SHORT PROBLEM A
Copy, line for line, the part of the records that opens with the line containing "Click the checkmark" and closes with the line containing "I will pos(108,985).".

[start SOURCE PASSAGE]

Jericho Scott Has A Cold

[Deadspin]

Over at Deadspin, I’ve got a long feature on Jericho Scott, the 9-year-old baseball player banned for being “too good.” I wanted to explain how and why this became the worst-covered sports story of 2008, but I also wanted to track the kid down—not to interview him, which I never did, but to watch him play. He became my 9-year-old, 58-pound Moby Dick, and, when I finally found him, he was pitching for a spot in the PONY World Series.

Anyway, after almost 3,000 words, you’d think I’d be out of material. But the topic of youth baseball is just that rich. Here’s a few bullet points that didn’t make the cut.

  • First, some closure: CBC went 2-1 at the PONY World Series—very respectable, especially when you consider that, after all the rain outs, they finished up in New Haven on Monday afternoon, then boarded a 6 a.m. Tuesday flight out of LaGuardia. Caguas, a team from Puerto Rico, won the whole thing.

[end SOURCE PASSAGE]
[start DATA EXCERPTS]

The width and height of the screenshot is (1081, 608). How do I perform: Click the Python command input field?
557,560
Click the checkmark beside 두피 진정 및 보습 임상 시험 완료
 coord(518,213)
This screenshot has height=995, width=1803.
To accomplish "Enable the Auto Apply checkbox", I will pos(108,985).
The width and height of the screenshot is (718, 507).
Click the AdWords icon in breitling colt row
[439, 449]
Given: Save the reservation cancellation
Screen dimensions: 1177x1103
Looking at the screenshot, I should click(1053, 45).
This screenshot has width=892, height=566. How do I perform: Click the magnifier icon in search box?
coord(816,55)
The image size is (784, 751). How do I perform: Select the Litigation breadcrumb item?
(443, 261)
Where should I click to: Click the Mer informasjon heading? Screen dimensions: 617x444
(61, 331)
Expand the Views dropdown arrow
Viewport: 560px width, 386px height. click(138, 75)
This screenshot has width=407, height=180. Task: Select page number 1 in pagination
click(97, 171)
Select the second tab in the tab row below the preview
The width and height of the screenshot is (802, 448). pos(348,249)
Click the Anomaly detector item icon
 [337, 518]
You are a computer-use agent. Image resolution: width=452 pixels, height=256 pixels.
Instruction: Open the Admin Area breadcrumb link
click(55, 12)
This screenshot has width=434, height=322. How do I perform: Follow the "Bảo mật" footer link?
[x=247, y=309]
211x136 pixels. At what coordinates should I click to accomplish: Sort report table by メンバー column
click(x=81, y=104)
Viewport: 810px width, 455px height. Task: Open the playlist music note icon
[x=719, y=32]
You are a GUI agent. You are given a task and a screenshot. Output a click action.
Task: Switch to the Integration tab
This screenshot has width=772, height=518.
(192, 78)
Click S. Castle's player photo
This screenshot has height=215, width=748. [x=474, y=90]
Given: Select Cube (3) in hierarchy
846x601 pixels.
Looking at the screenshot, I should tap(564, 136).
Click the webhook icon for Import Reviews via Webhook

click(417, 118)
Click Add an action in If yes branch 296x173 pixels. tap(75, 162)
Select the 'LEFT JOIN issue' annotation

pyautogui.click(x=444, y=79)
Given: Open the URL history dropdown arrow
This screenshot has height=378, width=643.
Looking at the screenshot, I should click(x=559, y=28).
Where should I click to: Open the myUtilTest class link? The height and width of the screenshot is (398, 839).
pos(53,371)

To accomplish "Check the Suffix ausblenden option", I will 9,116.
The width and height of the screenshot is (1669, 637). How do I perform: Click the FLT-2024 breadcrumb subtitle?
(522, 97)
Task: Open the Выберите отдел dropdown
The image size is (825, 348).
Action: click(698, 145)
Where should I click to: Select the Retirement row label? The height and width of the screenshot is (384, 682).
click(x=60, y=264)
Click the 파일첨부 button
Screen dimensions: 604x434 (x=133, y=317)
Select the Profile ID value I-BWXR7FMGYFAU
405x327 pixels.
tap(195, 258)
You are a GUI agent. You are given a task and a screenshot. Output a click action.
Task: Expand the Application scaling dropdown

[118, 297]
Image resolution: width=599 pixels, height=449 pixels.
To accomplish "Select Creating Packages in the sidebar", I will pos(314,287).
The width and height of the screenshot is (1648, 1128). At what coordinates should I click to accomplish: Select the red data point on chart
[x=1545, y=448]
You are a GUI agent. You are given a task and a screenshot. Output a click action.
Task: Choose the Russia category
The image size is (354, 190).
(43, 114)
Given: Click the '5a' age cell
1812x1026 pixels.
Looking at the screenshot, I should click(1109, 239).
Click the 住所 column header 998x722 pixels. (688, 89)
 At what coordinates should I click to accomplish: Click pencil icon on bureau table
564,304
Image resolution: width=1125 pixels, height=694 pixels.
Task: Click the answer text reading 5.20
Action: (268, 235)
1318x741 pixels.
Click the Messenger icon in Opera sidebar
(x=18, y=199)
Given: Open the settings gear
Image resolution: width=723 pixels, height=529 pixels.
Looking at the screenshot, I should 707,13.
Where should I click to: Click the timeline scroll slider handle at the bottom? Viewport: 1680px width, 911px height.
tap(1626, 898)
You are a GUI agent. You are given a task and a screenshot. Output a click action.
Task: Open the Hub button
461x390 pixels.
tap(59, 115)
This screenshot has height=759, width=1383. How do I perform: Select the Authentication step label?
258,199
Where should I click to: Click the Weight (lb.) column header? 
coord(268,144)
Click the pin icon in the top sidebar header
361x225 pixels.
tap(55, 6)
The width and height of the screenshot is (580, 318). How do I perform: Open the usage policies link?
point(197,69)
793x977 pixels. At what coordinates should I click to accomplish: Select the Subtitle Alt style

[end DATA EXCERPTS]

SHORT PROBLEM B
Decide whether each statement agrees with the Jericho Scott post, answering yes or no and quoting the words that settle it: (i) CBC finished the PONY World Series with a 2-1 record. (ii) The author interviewed Jericho Scott for the feature. (iii) A team from Puerto Rico won the PONY World Series.

RESPONSE A
Click the checkmark beside 두피 진정 및 보습 임상 시험 완료
 coord(518,213)
This screenshot has height=995, width=1803.
To accomplish "Enable the Auto Apply checkbox", I will pos(108,985).

RESPONSE B
(i) Yes: "CBC went 2-1 at the PONY World Series"
(ii) No: "not to interview him, which I never did, but to watch him play"
(iii) Yes: "Caguas, a team from Puerto Rico, won the whole thing."